Beijing Key Lab of New Energy Materials and Technology, School of Materials Science and Engineering, University of Science and Technology Beijing, China.
Phys Chem Chem Phys. 2012 Apr 7;14(13):4475-81. doi: 10.1039/c2cp23955h. Epub 2012 Feb 27.
Nanostructured Bi(2-x)Cu(x)S(3) (x = 0, 0.002, 0.005, 0.007, 0.01, 0.03) thermoelectric polycrystals were fabricated by combining mechanical alloying (MA) and spark plasma sintering (SPS) methods. The effect of Cu content on the microstructure and thermoelectric property of Bi(2-x)Cu(x)S(3) bulk samples was investigated. It was found that the subtle tailoring of Cu content could reduce both the electrical resistivity and the thermal conductivity at the same time, and consequently enhancing the thermoelectric property. A low electrical resistivity of 1.34 × 10(-4)Ω m(-1) and a low thermal conductivity of 0.52 W m(-1) K(-1) were obtained for the Bi(1.995)Cu(0.005)S(3) sample at 573 K. The low thermal conductivity is supposed to be due to the nanoscopic Cu-rich regions embedded in the host matrix. A peak ZT value of 0.34 at 573 K was achieved for the Bi(1.995)Cu(0.005)S(3) composition, which is the highest value in the Bi(2)S(3) system reported so far.
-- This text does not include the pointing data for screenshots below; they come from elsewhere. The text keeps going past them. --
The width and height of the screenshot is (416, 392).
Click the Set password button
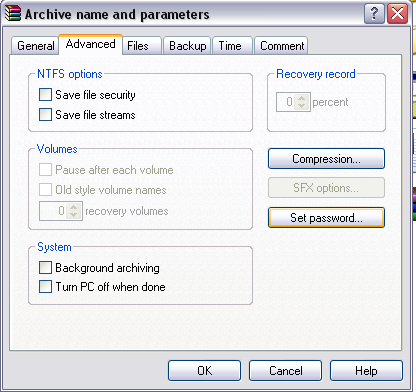tap(326, 218)
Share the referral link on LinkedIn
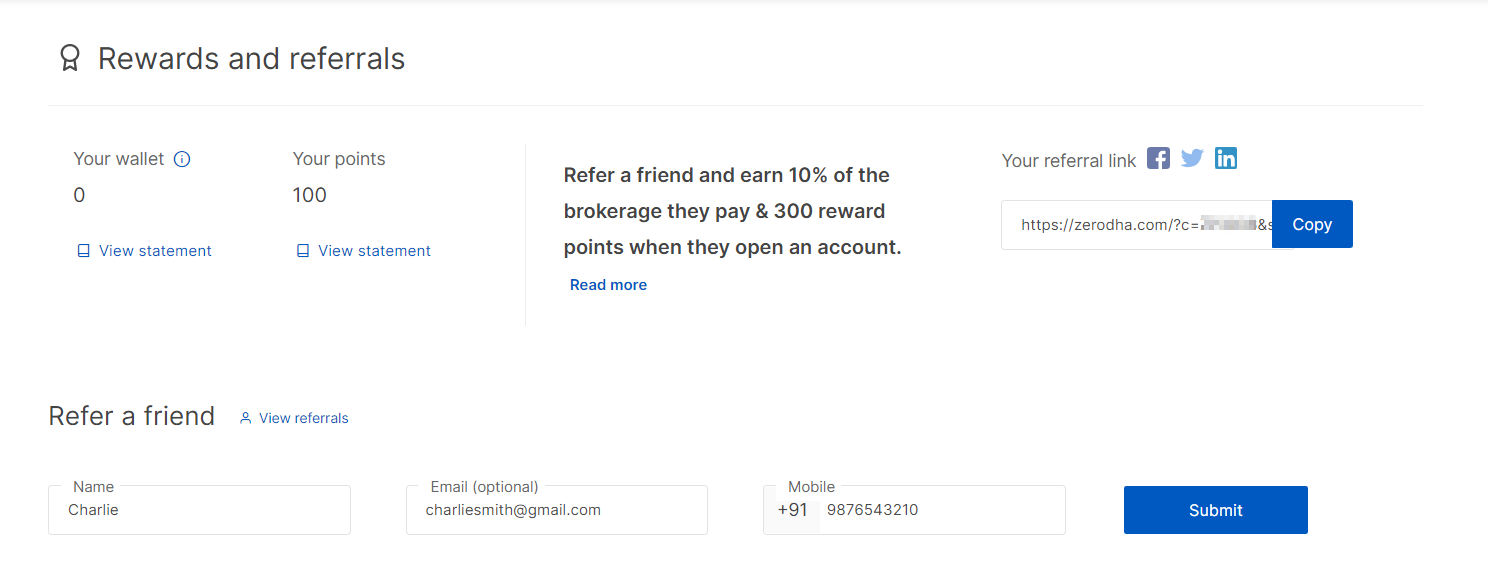 click(1226, 158)
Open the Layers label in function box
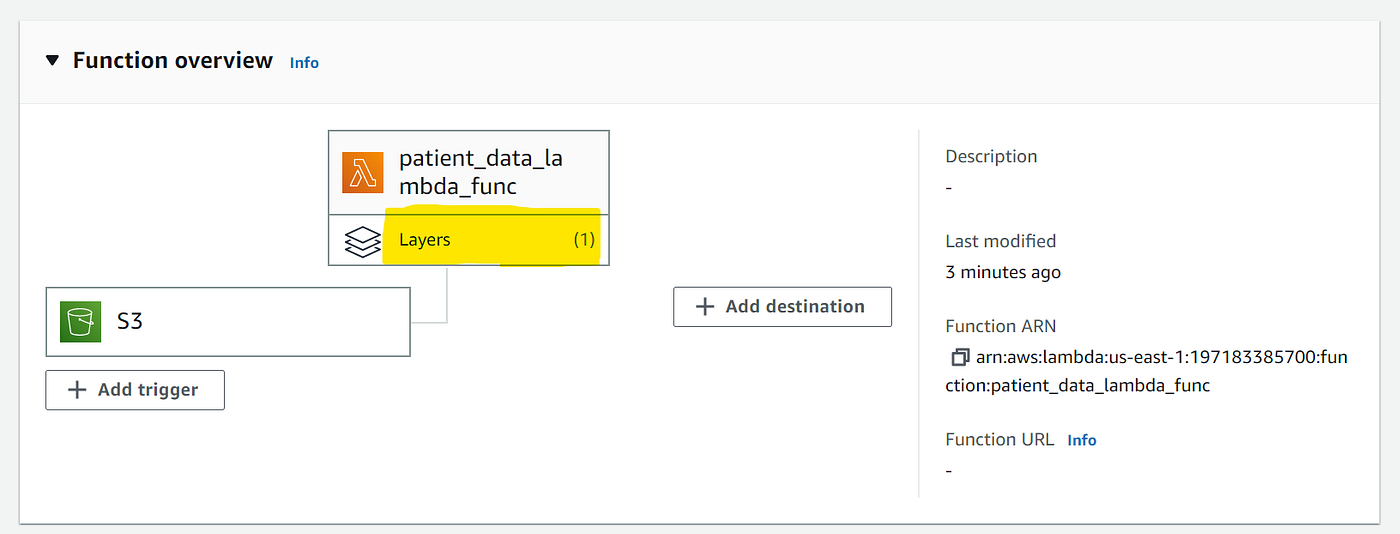The image size is (1400, 534). (x=425, y=240)
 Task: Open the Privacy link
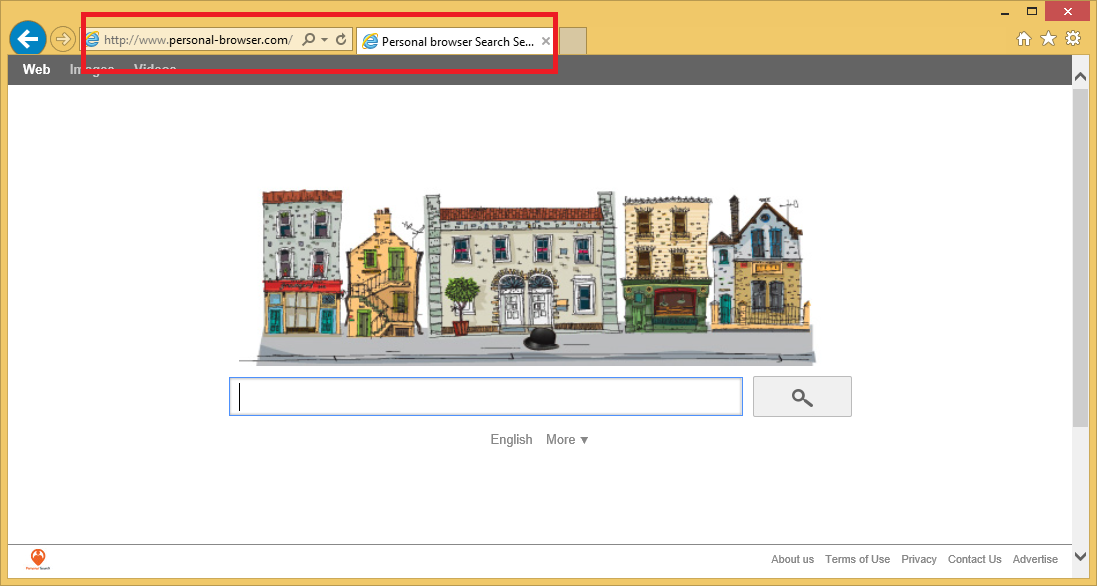click(918, 559)
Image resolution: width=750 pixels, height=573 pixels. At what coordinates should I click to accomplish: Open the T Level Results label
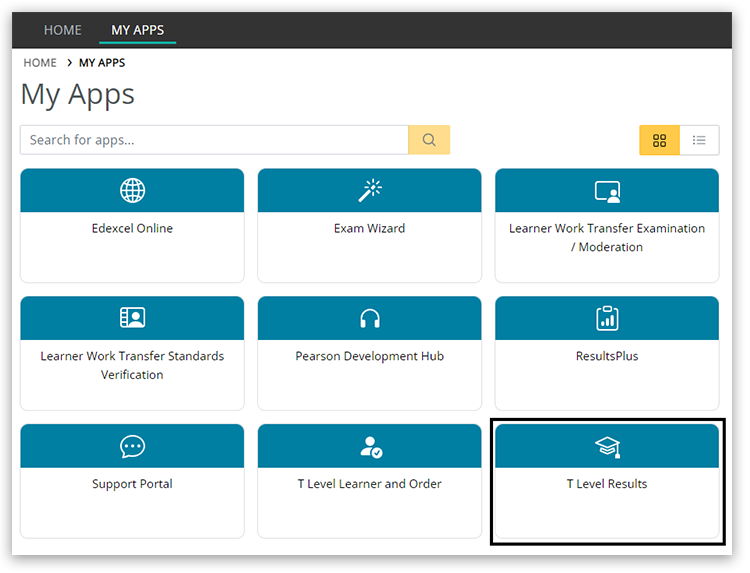point(607,484)

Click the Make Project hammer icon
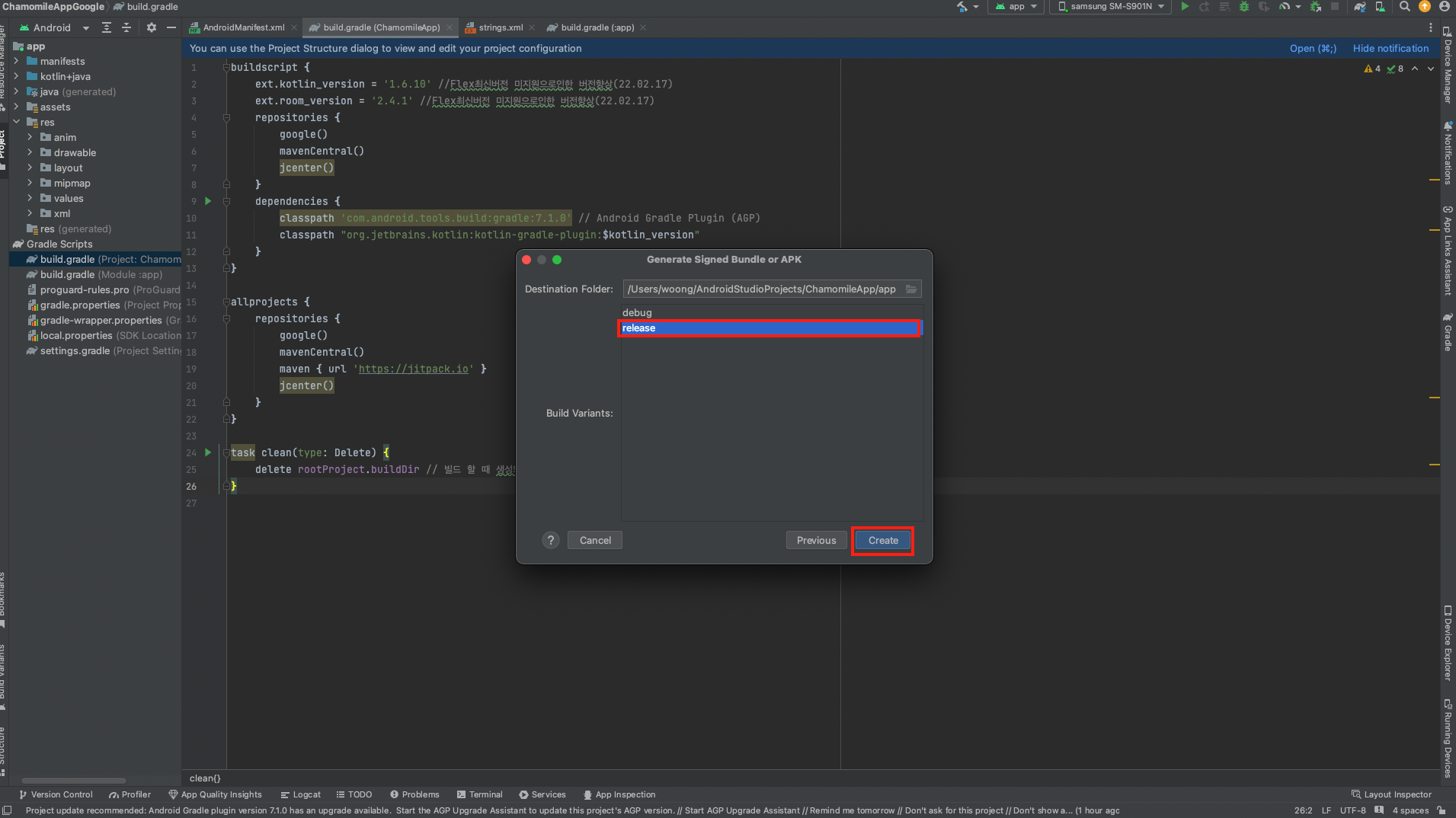(962, 7)
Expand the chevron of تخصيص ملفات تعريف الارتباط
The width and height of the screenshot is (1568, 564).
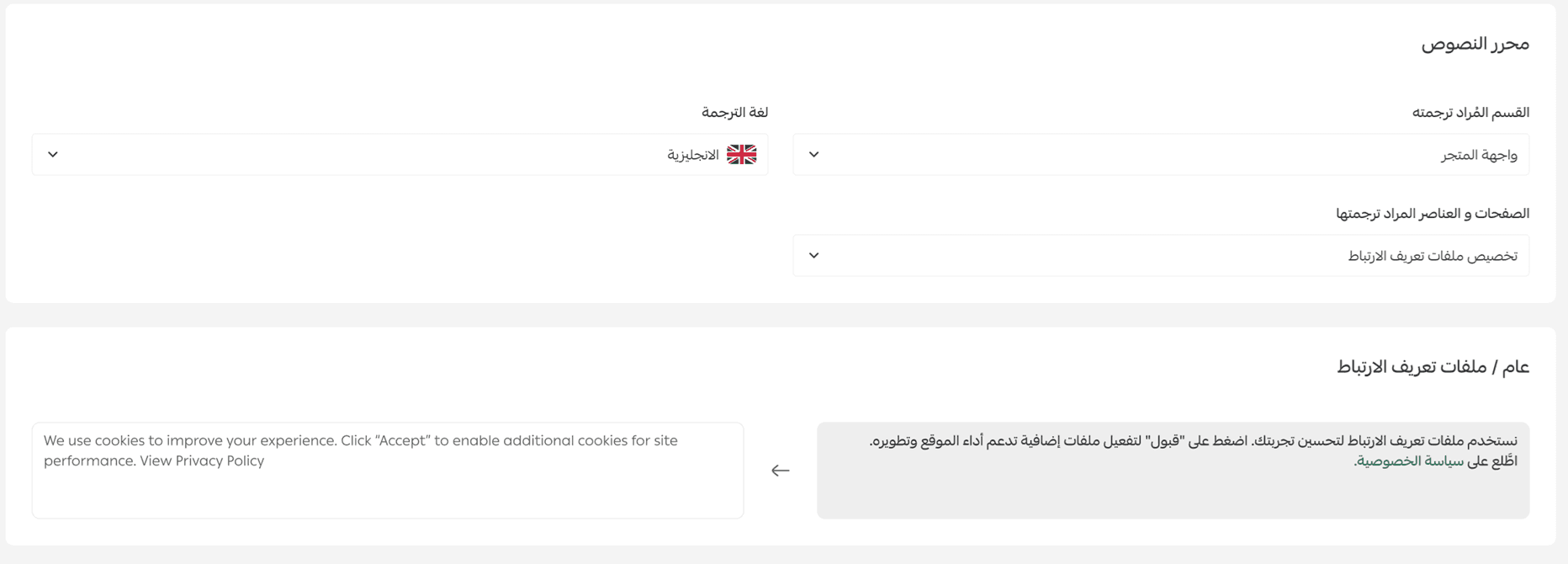[x=813, y=256]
采用机械合金化(MA)和火花等离子烧结(SPS)相结合的方法制备了 Bi(2-x)Cu(x)S(3)(x = 0、0.002、0.005、0.007、0.01、0.03)纳米结构多晶热电体。研究了 Cu 含量对 Bi(2-x)Cu(x)S(3)块状样品的微观结构和热电性能的影响。结果表明,Cu 含量的细微调整可以同时降低电阻率和热导率,从而提高热电性能。在 573 K 时,Bi(1.995)Cu(0.005)S(3)样品的电阻率为 1.34×10(-4)Ω m(-1),热导率为 0.52 W m(-1) K(-1),达到了较低的值。低的热导率归因于纳米级富 Cu 区域嵌入在主相中。对于 Bi(1.995)Cu(0.005)S(3)组成,在 573 K 时获得了 0.34 的峰值 ZT 值,这是迄今为止报道的 Bi(2)S(3)体系中的最高值。